*Task set*:
(A) List every percentage figure that appears in the article on sugar prices below.
(B) Continue the article on falling sugar prices below, picking up after its final sentence.

*Provided text*:
>> start

Sugar Seen Needing Further Drop by Thai Supplier to Lure Demand

http://www.bloomberg.com/news/2014-07-31/sugar-seen-needing-further-drop-by-thai-supplier-to-lure-demand.html

July 31, 2014 at 11:31 AM


Rates have slumped more than 50 percent from a 30-year high in 2011 as world production outpaced demand, helping spur a 14 percent decline in global food costs. Brazil, the largest supplier, and Australia are shipping cargoes into Asian markets, cutting Thai exports and forcing traders and millers to carry as much as 7 percent of the crop into next season, Parin said.

“It’s definitely a buyer’s market,” Tom McNeill, director at Green Pool Commodity Specialists, said in an e-mail yesterday. “The market still needs to fall further to stimulate prompt demand and to discourage so much production.”

Raw sugar on ICE Futures U.S. capped a third year of declines in 2013 in the longest losing run since 1992. Prices added 1.4 percent this year amid concern that dry weather may parch crops from Brazil to Australia.

>> end

*Data section*:
>> start

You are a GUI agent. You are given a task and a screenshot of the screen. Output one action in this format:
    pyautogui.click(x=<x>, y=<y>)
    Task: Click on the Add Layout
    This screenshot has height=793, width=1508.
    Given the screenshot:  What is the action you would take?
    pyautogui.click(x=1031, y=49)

>> end

*Answers to the problems*:
(A) 50 percent, 14 percent, 7 percent, 1.4 percent

(B)
Brazilian Supplies

Thai sugar for prompt delivery is bid at about 0.5 cent to 0.7 cent a pound below the Octobercontract in New York and offered at a discount of 0.1 cent to 0.2 cent, according to Green Pool. Bids for shipments from October to December are above the New York rate by 0.1 cent to 0.2 cent, it said.

“We should continue to see Thai sugar pricing at a discount as long as futures are above 16.5 cents,” Parin said. “If they fall below 16 cents, the price of Thai sugar would become flat against New York, an attractive level for buyers.”

Thai sugar is competing aggressively in Asia with Brazilian supplies, which are also trading below rates in New York, Claudiu Covrig, senior analyst at Kingsman SA in Lausanne, Switzerland, said by e-mail yesterday. Raws from the center-south region of Brazil for August delivery are quoted at a discount of 0.72 cent versus October, he said.

While the October contract will stay under pressure because of the global surplus and trade at 16 cents to 18 cents, a looming shortage next season may push March delivery as high as 20 cents by the end of the year, Parin said.

The world market will probably have a deficit of about 2 million metric tons in the 12 months from October as drought reduces the harvest in the center-south of Brazil, Covrig said. That compares with a surplus of 4.8 million tons in the year through September, according to Kingsman estimates.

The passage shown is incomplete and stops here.